Reproduce exactly the line with "Screen dimensions: 1148x1047" and every line that follows it below, up to and including the last one. Do not include pictures or anything else.

[Records from a data source]

'''

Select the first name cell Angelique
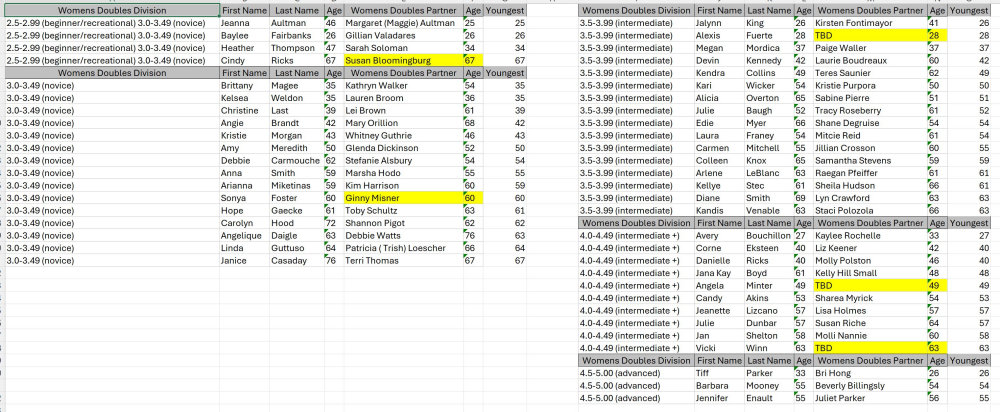The width and height of the screenshot is (1000, 412). pos(244,235)
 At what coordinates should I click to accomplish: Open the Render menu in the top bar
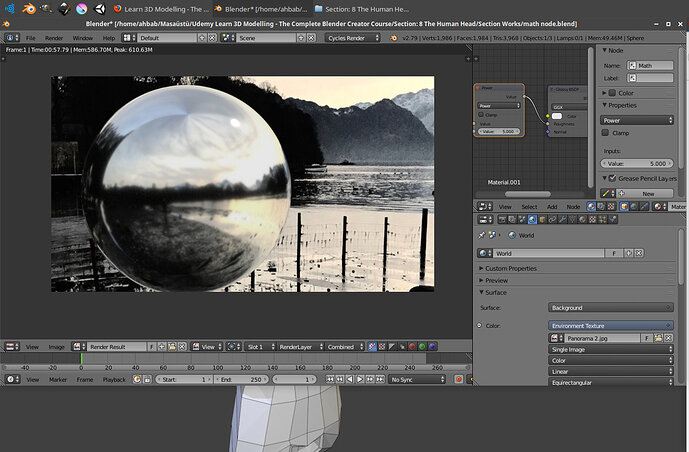[x=53, y=38]
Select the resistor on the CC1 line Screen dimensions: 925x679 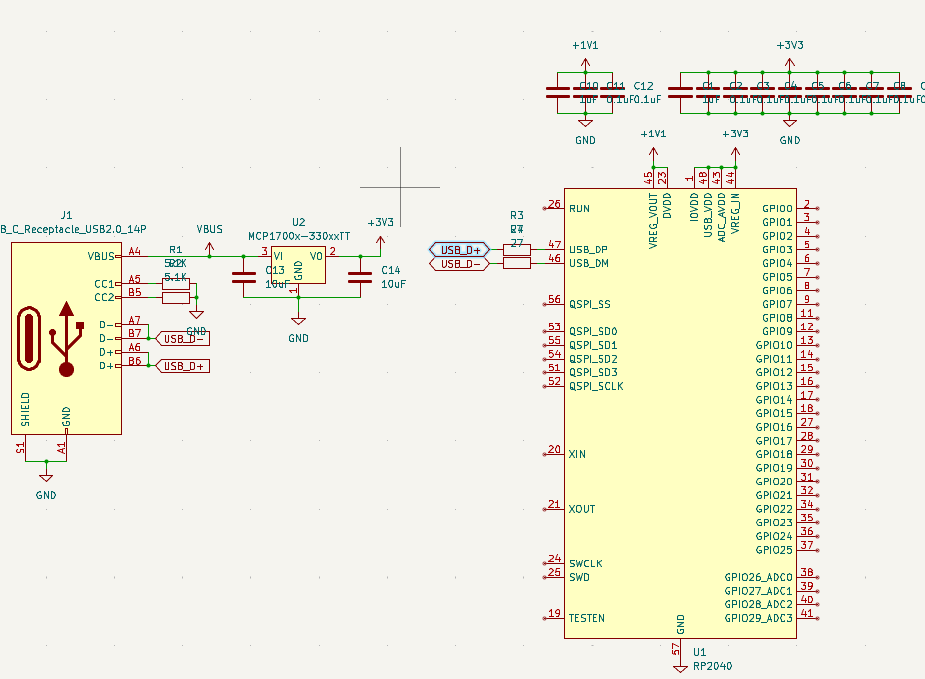coord(176,284)
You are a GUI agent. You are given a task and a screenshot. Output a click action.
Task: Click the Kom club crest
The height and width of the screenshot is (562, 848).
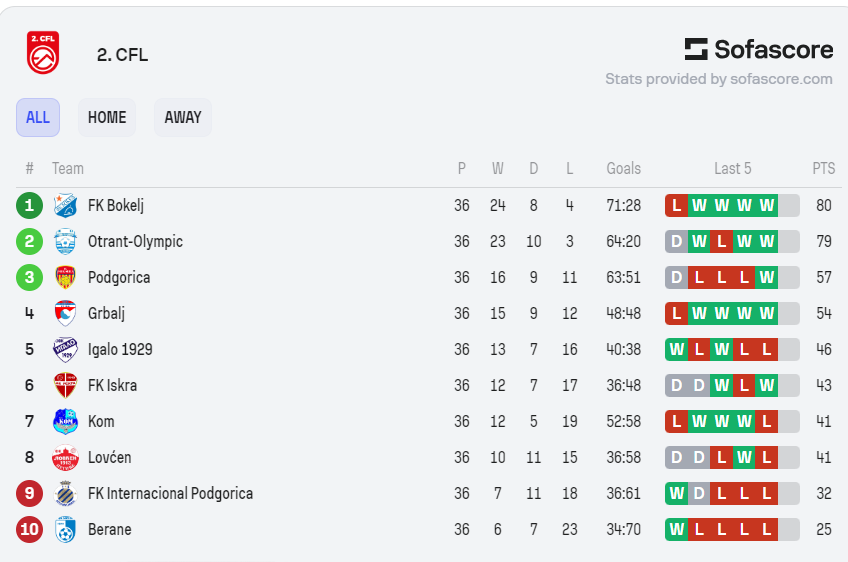click(x=65, y=421)
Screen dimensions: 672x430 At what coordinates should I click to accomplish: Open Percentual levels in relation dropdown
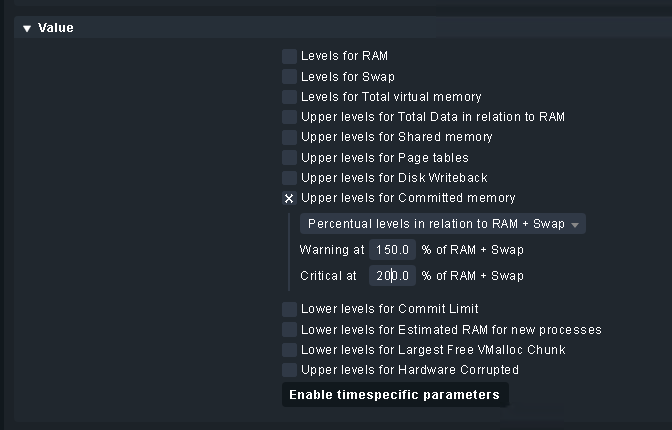(x=442, y=224)
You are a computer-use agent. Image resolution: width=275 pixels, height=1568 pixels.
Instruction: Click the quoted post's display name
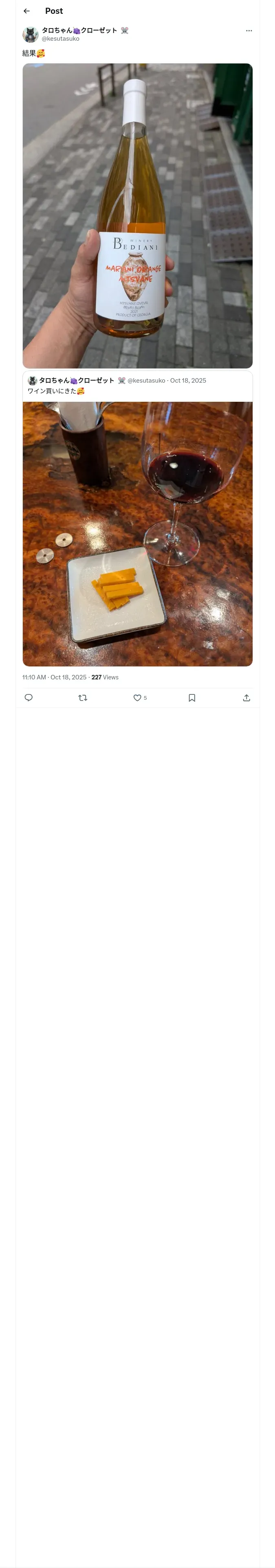coord(76,381)
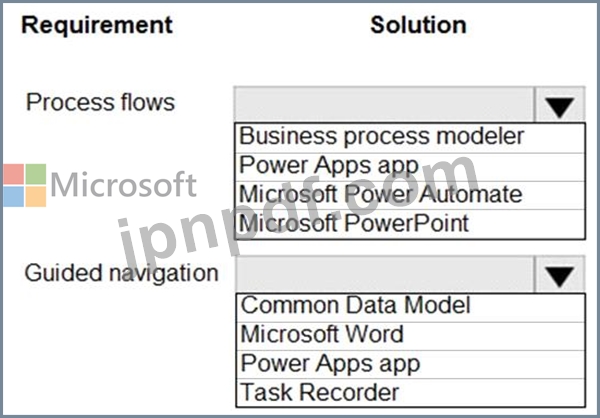Click the blue square of Microsoft logo

[14, 196]
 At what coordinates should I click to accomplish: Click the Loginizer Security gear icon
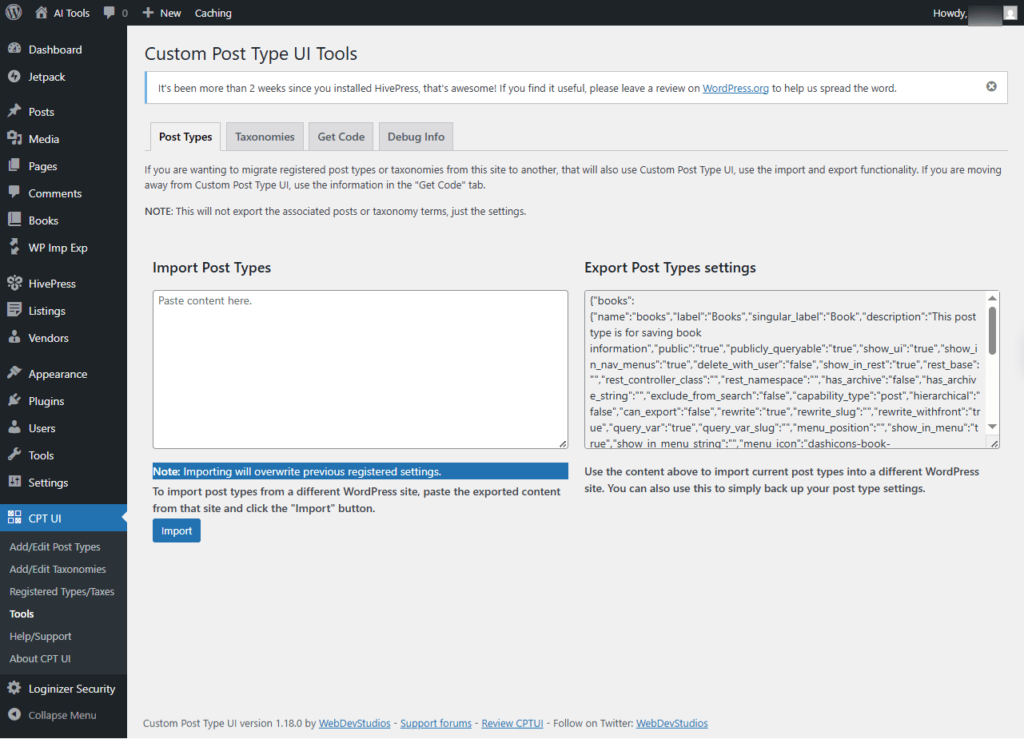(x=14, y=689)
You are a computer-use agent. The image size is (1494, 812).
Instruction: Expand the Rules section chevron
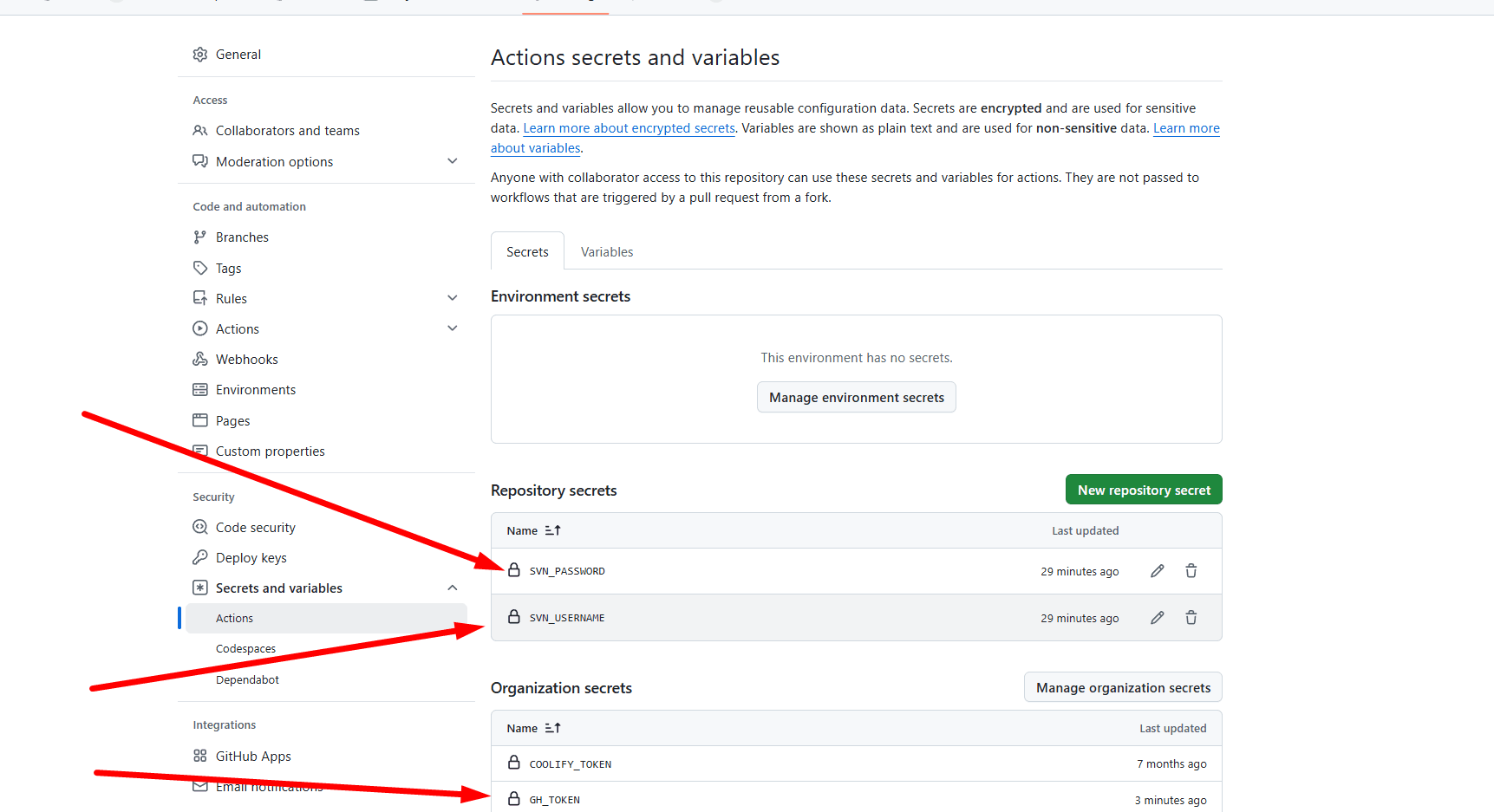click(x=453, y=298)
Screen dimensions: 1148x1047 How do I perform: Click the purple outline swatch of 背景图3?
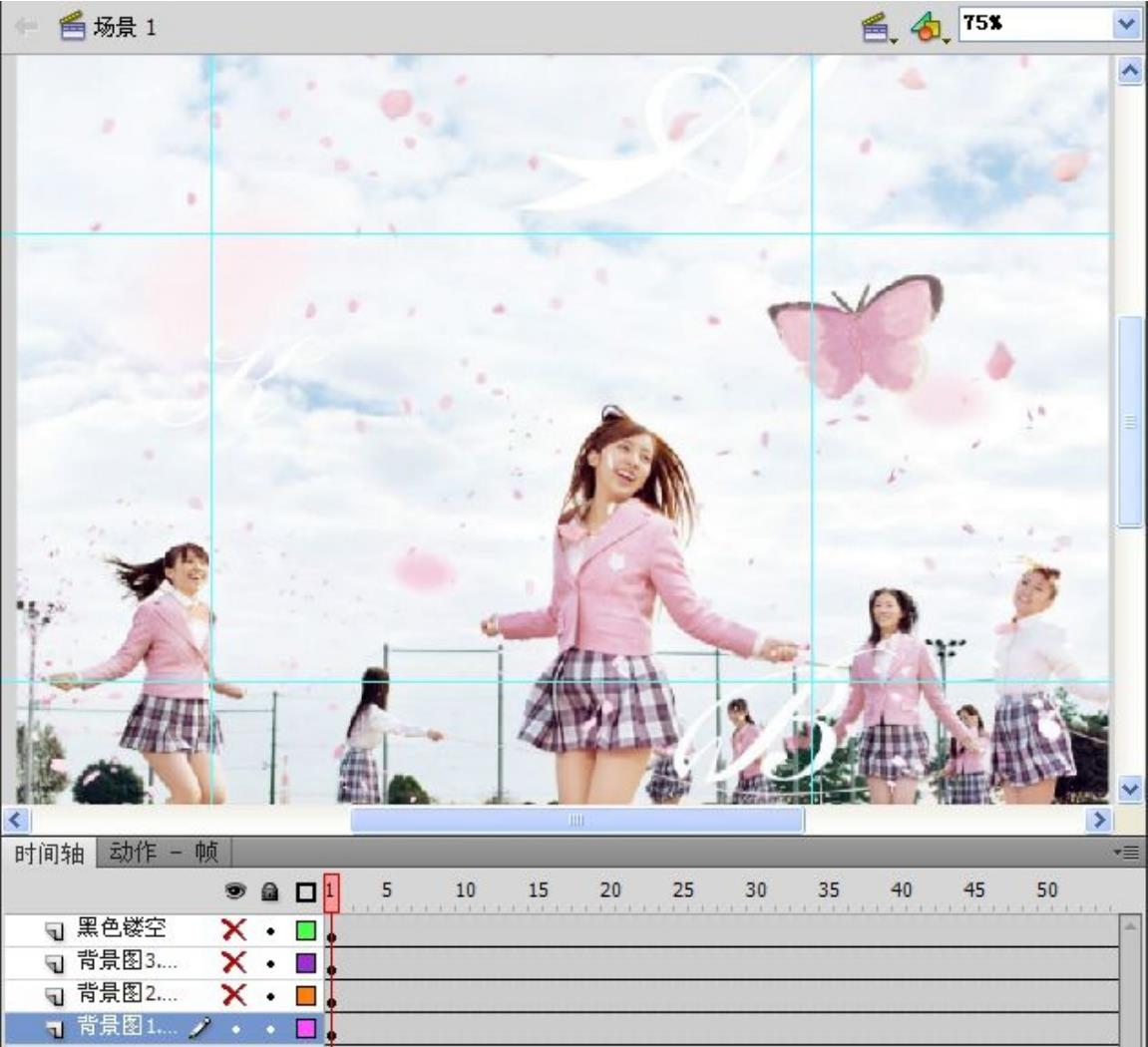point(306,963)
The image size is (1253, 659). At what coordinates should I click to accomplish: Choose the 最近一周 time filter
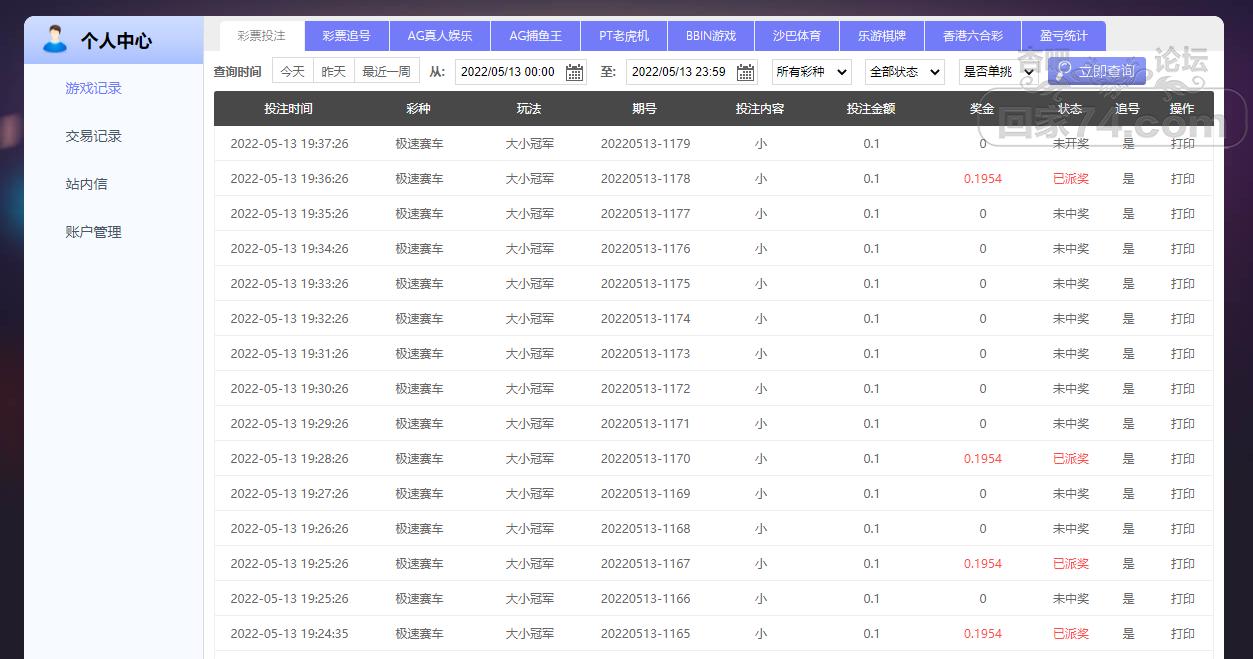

'''

Reply:
Screen dimensions: 1148x1047 How do I perform: Click the purple outline swatch of 背景图3?
point(306,963)
The image size is (1253, 659). At what coordinates should I click to accomplish: Choose the 最近一周 time filter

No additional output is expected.